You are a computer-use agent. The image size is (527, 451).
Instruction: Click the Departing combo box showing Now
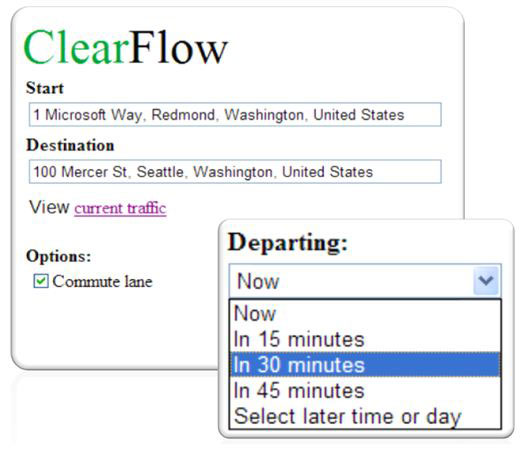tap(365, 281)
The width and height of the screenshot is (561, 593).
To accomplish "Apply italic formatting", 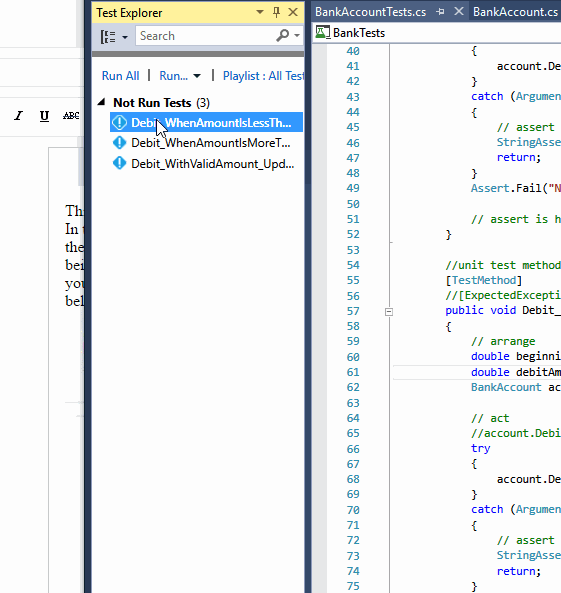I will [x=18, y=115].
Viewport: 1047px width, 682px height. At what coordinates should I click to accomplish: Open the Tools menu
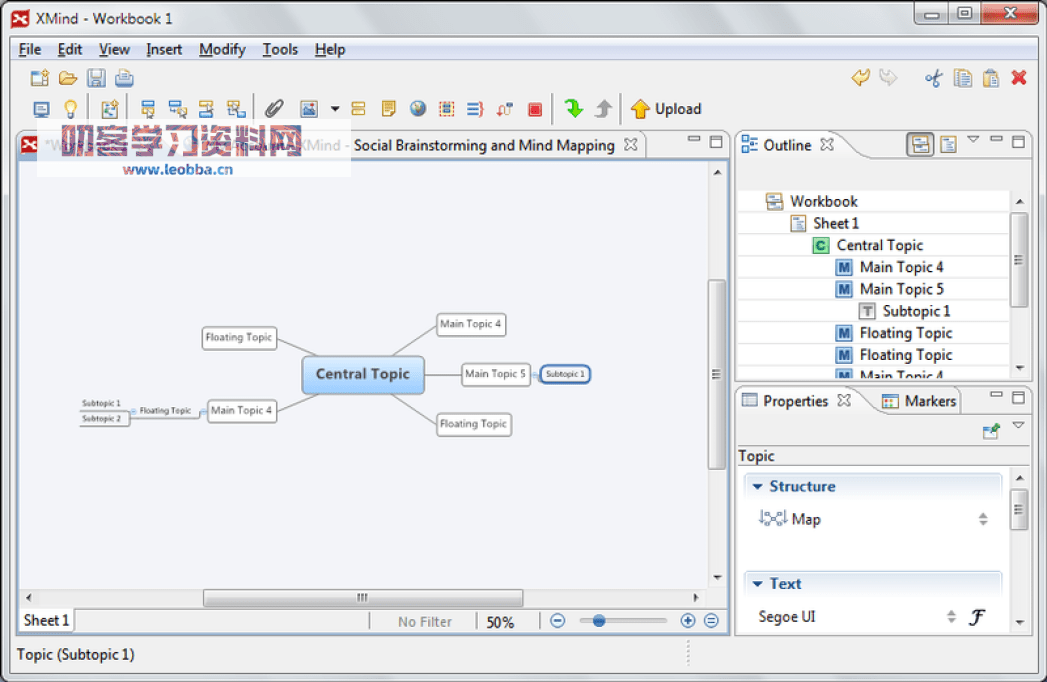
^^^^
_The problem_
Return only the lines of the records in which the string "width" appears.

_Task answer_
The width and height of the screenshot is (561, 593).
Viewport: 1047px width, 682px height. At what coordinates should I click to accomplish: Open the Tools menu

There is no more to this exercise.